Simple fitness that works, from pregnancy to seasoned athlete.

Kids & Food: Create Competent Eaters

by Stephanie Margolis, R.D.

Feeding your kids is such a big part of the day… every day. Especially during summer, my days feel filled with feeding them and then telling them they can’t have another snack they just ate/are about to eat. As a mom it can feel frustrating but, two pieces of good news: it’s totally normal AND there are some healthy ways you can help manage this and create competent eaters in the process.

Competent What??

Not a term you hear a lot, but certainly what we all want for ourselves and for our kids. This is the basis of a good relationship with food by being positive, comfortable, and flexible with eating. Essentially, you get enough to eat (not too much, not too little) and eat a balance of enjoyable and nourishing foods. Now, this concept can be dreamy but also hard to wrap your mind around because there’s nothing concrete about it. No numbers, no plan, nothing…however, research has shown that competent eaters:

  • Have better diets
  • Are more joyful and positive about eating
  • Have the same or lower BMIs than those that diet
  • Have better self-acceptance
  • Are more active
  • Sleep better and longer
  • Are clinically healthier (better blood pressure, better cholesterol levels, and more!)
  • Do better with feeding their children (whoop whoop!!)

Sign Me Up! What’s Next?

Before you can start changing you kids’ habits, take a minute to look at yours. When you step back at look at your food consumption during the week are you eating a variety of foods? Do you try new foods on the regular? Do you trust yourself to eat enough without counting calories or macros? Do you take time to eat AND pay attention while you eat? I find that most moms struggle with this last part. Once you find a few places you can improve, make it happen! Don’t’ wait until Monday, or even tomorrow, do it at your next meal. Don’t even change what you’d normally put on your plate but the first key is to put it on a plate. Then take the time to sit and eat and really focus on your food. Not on your phone, a book, or tv… just your food and any company you may be keeping at the meal.

Back To Our Initial Issue…

When we started you thought this was all about the kids, but come to find out it starts with you (isn’t that how most things work?). Now that’ we’ve taken a moment to talk about you and your habits, let’s switch back to issue at hand. Many times during the summer kids are off schedule, more active, and craving more foods (and may have more access to foods too) but that doesn’t mean it’s time for a free-for all. One of the most helpful things you can do to save your current sanity and develop competent eaters is to set regular meal and snack times.

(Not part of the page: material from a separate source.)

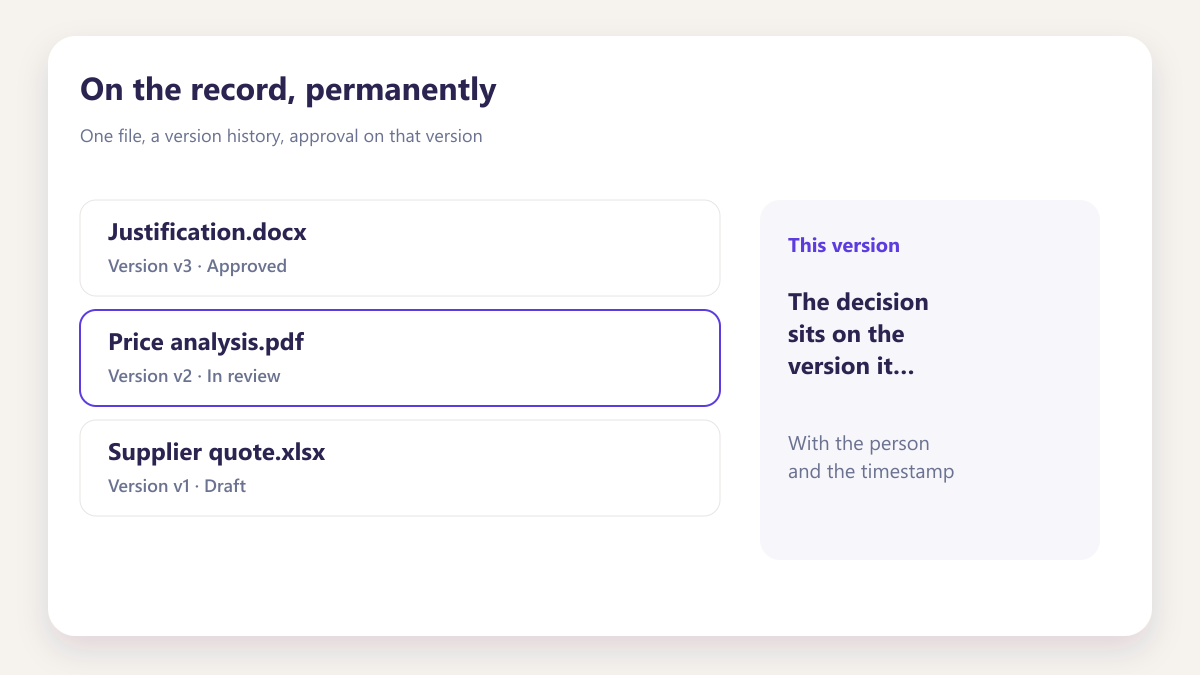The height and width of the screenshot is (675, 1200).
Task: Click the subtitle about version history
Action: pos(281,136)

Offering predictable meal times and patterns will help your child learn to eat enough during that time versus grazing all day long. For example, you may offer the following schedule (noting this is for an ideal day, but our lives aren’t always ideal so focus more on the general idea rather than exact times):

8:00 breakfast

10:30 snack

12:30 lunch

3:00 snack

5:30 dinner

If you find your child asking for foods between these times, remind them when the next meal/snack is and offer them water. Just like you should, have your children stop and enjoy their meal with no distractions, when possible. While they are eating, remind them to eat enough to not be hungry until the next time to eat. Encourage your child to listen to their body: “if your body is telling you you’re full stop eating.”

Remember that kids eat different portion sizes, and often eat less than adults think they should. For example, adult should eat 8 servings of fruits or vegetables each day but a 2 year old only needs 3-1/2 servings daily of produce. By the time they are 14 that amount goes up to 8 servings.